在现有液晶透镜制作方法中,要么是通过复合电介质层使液晶分子指向矢偏转形成具有梯度折射率的液晶微透镜,但是采用复合电介质技术制造透镜阵列的方法比较复杂,实际应用性较差;要么是通过加电驱动液晶分子指向矢形成具有梯度折射率的液晶微透镜,之后利用紫外光进行固化得到一个具有固定焦距的液晶微透镜,此方法得到的液晶微透镜不可逆。
因此,本发明希望提出一种可用于制造液晶微透镜阵列且更为简便的新方法,并能使液晶微透镜阵列具有可逆形变和焦距可调的特点。
发明内容
本发明旨在至少解决上述现有技术中存在的技术问题之一。为此,本发明提出一种液晶微透镜阵列及其制备方法,该液晶微透镜阵列的制备方法简便易行,所制得的液晶微透镜阵列可形成交替收缩和膨胀的周期性形貌,并具有可逆形变和焦距可调的特点。

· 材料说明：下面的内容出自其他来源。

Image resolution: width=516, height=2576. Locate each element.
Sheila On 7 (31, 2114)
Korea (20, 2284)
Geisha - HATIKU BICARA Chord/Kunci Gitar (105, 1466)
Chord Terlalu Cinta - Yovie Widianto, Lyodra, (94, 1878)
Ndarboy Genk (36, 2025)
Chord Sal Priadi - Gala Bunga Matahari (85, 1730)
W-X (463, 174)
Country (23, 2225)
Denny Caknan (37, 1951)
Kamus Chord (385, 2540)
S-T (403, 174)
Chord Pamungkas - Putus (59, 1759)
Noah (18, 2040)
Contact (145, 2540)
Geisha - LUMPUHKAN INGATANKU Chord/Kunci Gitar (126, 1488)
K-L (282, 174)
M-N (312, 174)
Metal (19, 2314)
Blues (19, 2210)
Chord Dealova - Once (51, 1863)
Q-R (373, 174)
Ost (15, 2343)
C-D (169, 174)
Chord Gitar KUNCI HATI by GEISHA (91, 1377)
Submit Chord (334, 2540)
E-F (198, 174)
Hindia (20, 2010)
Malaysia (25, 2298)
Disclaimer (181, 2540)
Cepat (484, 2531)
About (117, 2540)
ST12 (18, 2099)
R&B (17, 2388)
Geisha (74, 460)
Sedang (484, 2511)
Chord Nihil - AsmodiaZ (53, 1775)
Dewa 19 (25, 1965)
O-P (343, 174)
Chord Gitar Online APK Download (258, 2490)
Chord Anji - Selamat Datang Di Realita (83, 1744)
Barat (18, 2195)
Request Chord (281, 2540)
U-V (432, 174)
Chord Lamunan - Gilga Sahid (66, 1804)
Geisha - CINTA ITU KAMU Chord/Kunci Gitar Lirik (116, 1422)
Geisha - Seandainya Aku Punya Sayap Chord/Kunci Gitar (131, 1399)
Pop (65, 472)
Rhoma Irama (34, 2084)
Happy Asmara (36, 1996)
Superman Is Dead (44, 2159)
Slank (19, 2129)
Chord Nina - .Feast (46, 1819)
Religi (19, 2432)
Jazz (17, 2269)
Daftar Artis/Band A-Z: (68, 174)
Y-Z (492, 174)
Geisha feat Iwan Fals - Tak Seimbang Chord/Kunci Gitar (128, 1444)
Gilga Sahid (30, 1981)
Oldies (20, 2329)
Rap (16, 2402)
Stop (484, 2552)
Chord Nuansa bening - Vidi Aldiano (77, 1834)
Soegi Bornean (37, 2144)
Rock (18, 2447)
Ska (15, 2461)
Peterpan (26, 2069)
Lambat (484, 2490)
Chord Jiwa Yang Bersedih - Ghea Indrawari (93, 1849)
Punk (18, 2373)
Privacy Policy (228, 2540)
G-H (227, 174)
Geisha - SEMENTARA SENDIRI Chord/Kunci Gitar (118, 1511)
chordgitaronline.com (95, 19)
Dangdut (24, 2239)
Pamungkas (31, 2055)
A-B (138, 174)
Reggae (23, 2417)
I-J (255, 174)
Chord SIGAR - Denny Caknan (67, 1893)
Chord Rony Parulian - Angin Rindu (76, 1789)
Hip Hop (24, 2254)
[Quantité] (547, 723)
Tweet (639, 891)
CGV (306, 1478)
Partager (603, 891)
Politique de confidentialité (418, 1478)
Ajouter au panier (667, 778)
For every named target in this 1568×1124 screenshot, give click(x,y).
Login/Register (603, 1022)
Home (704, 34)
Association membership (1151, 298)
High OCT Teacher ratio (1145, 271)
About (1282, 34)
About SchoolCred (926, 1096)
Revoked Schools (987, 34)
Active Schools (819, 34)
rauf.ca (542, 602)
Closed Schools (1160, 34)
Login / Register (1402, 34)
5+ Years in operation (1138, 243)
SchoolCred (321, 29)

本发明提供了一种液晶微透镜阵列的制备方法,包括以下步骤:
(1)在透明基板的一侧设置叉指电极并涂覆光取向剂;取另一块透明基板,在其一侧涂覆光取向剂;所述光取向剂包括平行光取向剂和垂直光取向剂;
(2)将两块所述透明基板涂覆有光取向剂的一侧朝内进行相对设置,形成液晶盒;
(3)在设置有相间排列的遮光和透光条纹的掩模板上对所述液晶盒进行光控取向,制得光取向层;
(4)将液晶单体和光引发剂混合,得到液晶混合物,并使温度升至清亮点以上;往所述液晶盒中填充所述液晶混合物;降温,并在所述光取向层作用下,形成躺倒(当液晶分子长轴垂直于基板排列其螺旋轴平行于取向基板时,分子为躺倒的螺旋态)的螺旋胆甾相液晶结构;再经紫外聚合、热聚合,形成胆甾相液晶聚合物薄膜;取出带有所述胆甾相液晶聚合物薄膜和所述叉指电极的透明基板,施加电压,形成液晶微透镜阵列。
本发明通过以平行光取向剂和垂直光取向剂混合作为光取向材料,再使用带有周期性遮光、透光条纹的掩模板进行光控取向。由于在混合光取向剂中,垂直取向剂占比较大,因此在基板上倾向于垂直取向,所以在遮光区为垂直取向;而利用偏振紫外光照射后,会倾向于使液晶指向矢垂直于光偏振方向得到的平行取向,从而制得具有周期性平行、垂直取向交错的光取向层(透光区形成平行取向区域,遮光区形成垂直取向区域);当降低温度至液晶混合物处在向列相时,该取向层可诱导液晶混合物形成均匀躺倒螺旋状态的胆甾相液晶聚合物,再经紫外聚合和光聚合,即可得到胆甾相液晶聚合物薄膜。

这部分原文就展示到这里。